Da última vez que vi esse filme lembro que eu e o Sandro o consideramos na época melhor que o Cantando na Chuva e, interessante, hoje em 2009 permanece o melhor musical da dupla.
Normalmente não falo diretamente de roteiro, mas Betty Comdem e Adolph Green, que já haviam feito juntos roteiros sagazes como os de A Roda da Fortuna e dos outros filmes desses diretores, aqui claramente se superam. A fotografia, por sua vez, não apresenta o tom prodigiosamente celebrativo de Cantando na chuva e leva algo da meditatividade de Um Dia em Nova York ao extremo. Trata-se, sem dúvida, de cores mais esmaecidas, crepusculares.

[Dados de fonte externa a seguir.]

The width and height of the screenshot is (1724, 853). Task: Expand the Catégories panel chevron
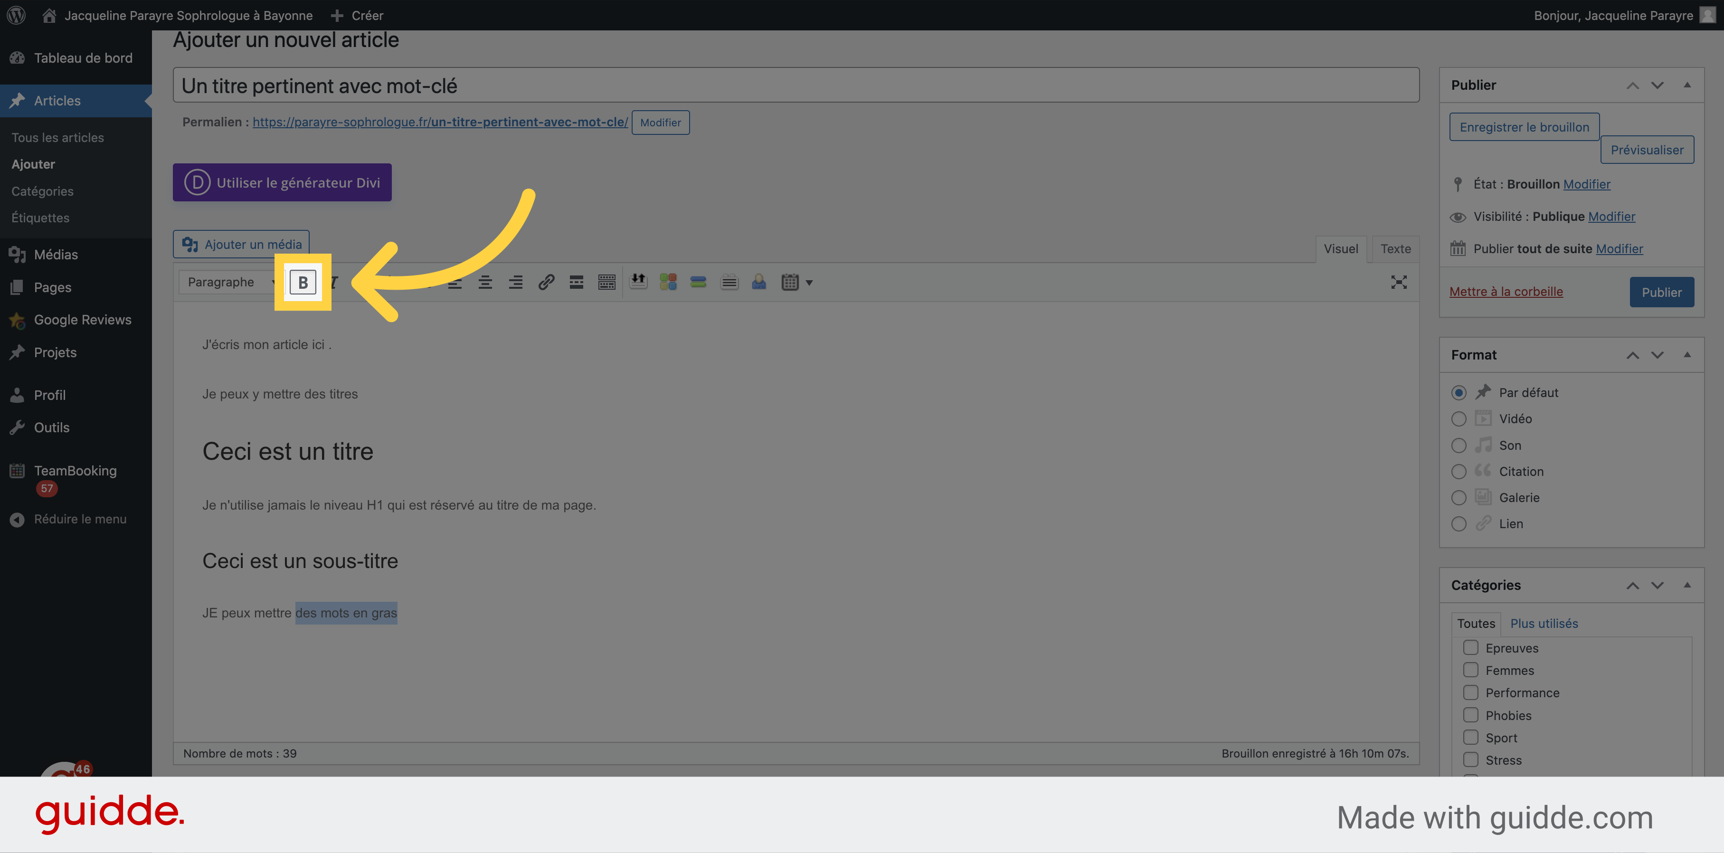[x=1685, y=585]
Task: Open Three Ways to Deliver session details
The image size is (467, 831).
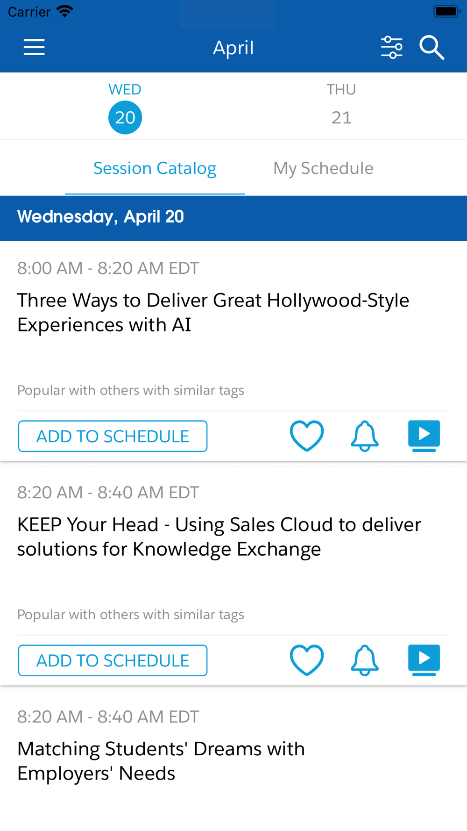Action: pyautogui.click(x=213, y=312)
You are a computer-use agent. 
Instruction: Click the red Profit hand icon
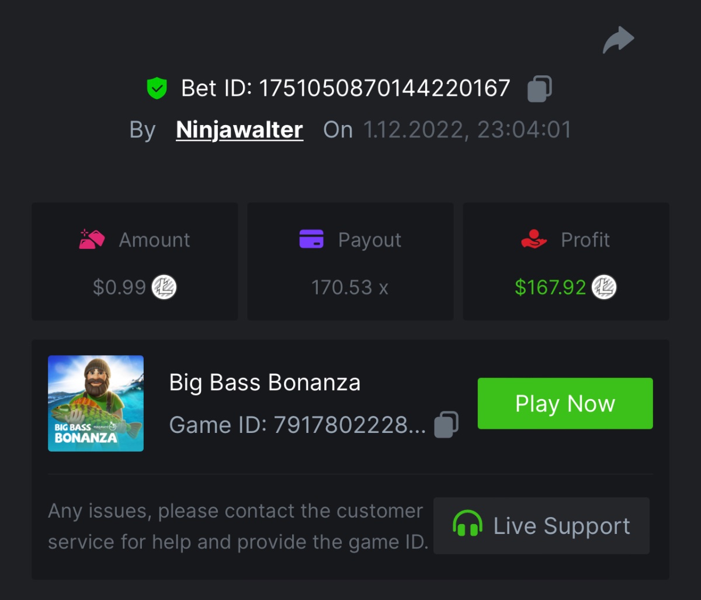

O filme afinal, fala sobre tempo, sua passagem e desgastes na história dos três pracinhas que após a guerra em que estiveram juntos se reencontrariam dez anos depois como uma espécie de prova de que as amizades sobreviveriam. Mas, a rigor, o que ocorre nesses anos são vidas algo medíocres, e o reencontro da "turma" colocará tudo isso no pescoço deles. Haverá constrangimento, indiferença, asco, mas uma série de cirandas musicais ou narrativas forçará esses personagens, em uma espécie de frenesi em surdina, a "passarem suas vidas a limpo" e, entre outras, se tocarão que o asco que sentiam pelo outro era o sentimento que cada um nutria mesmo por si mesmo. A vida havia perdido qualquer encanto e, em meio às frustrações, era como se não fosse mais possível qualquer promessa, pois cada um havia se convertido num espelho desbotado e insípido de si mesmo.
É então que entra a genialidade da dupla de roteiristas.Como intercalar tudo isso tão dramaticamente, não comprometendo nunca o humor e, claro, o senso lúdico e poético do melhor musical? No trajeto, críticas ácidas acerca da sociedade do espetáculo vão sendo feitas a mostrar cada um como escravo de algum tipo de corrupção da vida, seja de lutas de boxe movidas a marmeladas, seja de campanhas publicitárias insidiosas do chamado "Sabão Limpa Branco", em meio ao show de horrores sentimentalóides da tv.
Em suma, o filme aborda camadas muito presentes da vida do chamado dia-a-dia como o melhor cinema americano, com uma forte presença da sátira unida a uma aguda reflexão sobre o tempo, sem em nenhum momento perder a vitalidade extrema do melhor musical.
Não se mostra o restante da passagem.